Another day and another round of news headlines about the hacker collective calling itself LulzSec.
Today there were two main headlines relating to the UK. The first, and possibly most serious, was a reported claim that LulzSec had gained access to the UK 2011 Census and was preparing to make all the data (i.e. huge amounts of citizen private information) available over file sharing sites.
The UK’s Office and National Statistics and Lockheed Martin are racing to check if hacker group LulzSec has gotten its hands on this year’s census data.
This appears to be the result of a posting on Pastebin from an anonymous individual(s) claiming to be LulzSec. Despite the initial response, and the claims from the UK ONS and Lockheed Martin that they were investigating, it seems that if any attack has happened, it wasnt LulzSec.
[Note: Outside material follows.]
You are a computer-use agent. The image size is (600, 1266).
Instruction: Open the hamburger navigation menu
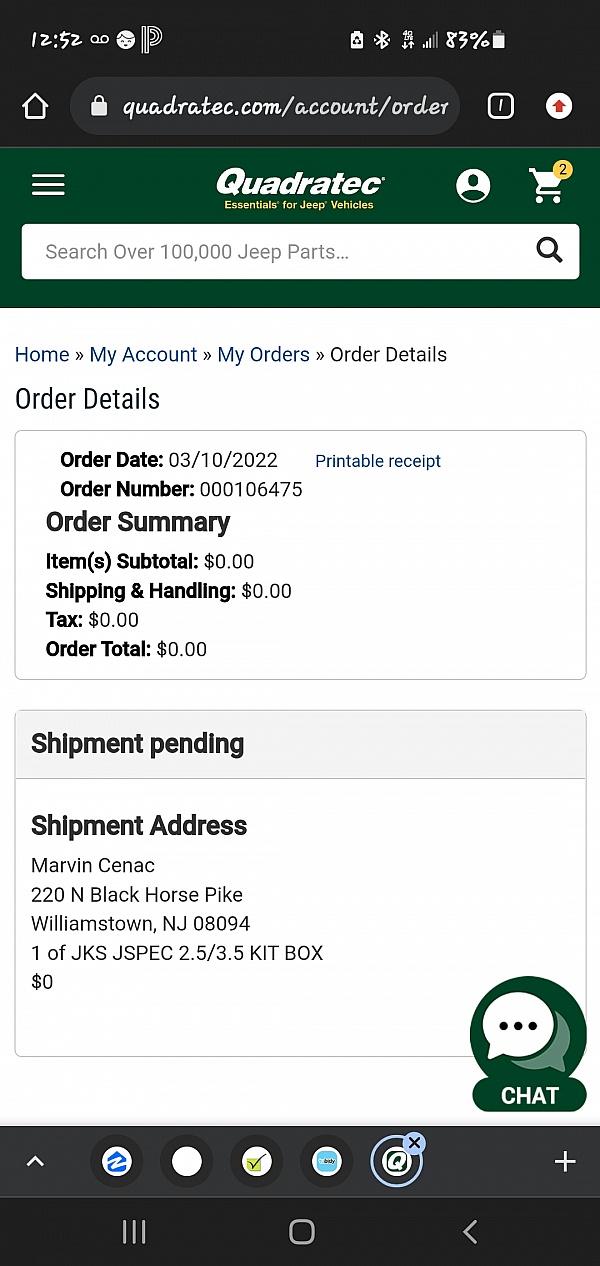point(48,185)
As reported later by The Register, LulzSec claim that because they didnt boast about the attack on their Twitter feed, it wasnt them.
On a related topic, the Met Police arrested a 19 year old in Essex for “hacking” offences and it was quickly reported that he was linked to LulzSec – including some reports describing him as the “leader” of the collective.
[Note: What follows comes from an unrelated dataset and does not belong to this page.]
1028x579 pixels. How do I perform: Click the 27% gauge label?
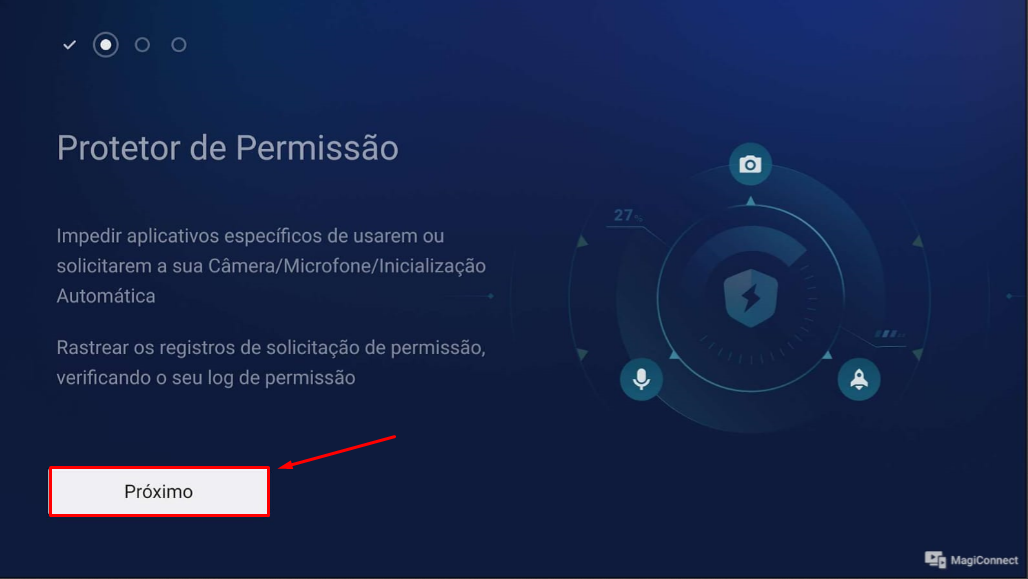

A teenager has been arrested in the UK in a joint Scotland Yard and FBI probe into the hacking of websites.
and
It says the teenager’s computer was being examined for data linked to Sony, which recently came under cyber attack.
and
Earlier a Scotland Yard spokesman said: “The arrest follows an investigation into network intrusions and distributed denial of service attacks against a number of international business and intelligence agencies by what is believed to be the same hacking group.
While it may be a while before the PR storms subside and we can find out the truth about this persons involvement with LulzSec (if any), it is interesting that the massive and sustained compromise of a multinational corporations security was carried out by an 19 year old from Essex rather than the often cited international crime gangs or state sponsored groups.
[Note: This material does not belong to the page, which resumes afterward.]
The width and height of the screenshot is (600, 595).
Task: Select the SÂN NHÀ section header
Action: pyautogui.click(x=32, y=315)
The sad reality is that hackers will always try to penetrate systems. If you are a big company you are a bigger target but any internet facing system will be probed – almost constantly. As the quote goes, the attacker only has to succeed once, the defender has to do it ever time.
Security is important. It requires effort and expenditure but can still be done in a cost effective manner. Make sure you have the right controls in place and even though you cant prevent every attack you can minimise the damage the cause.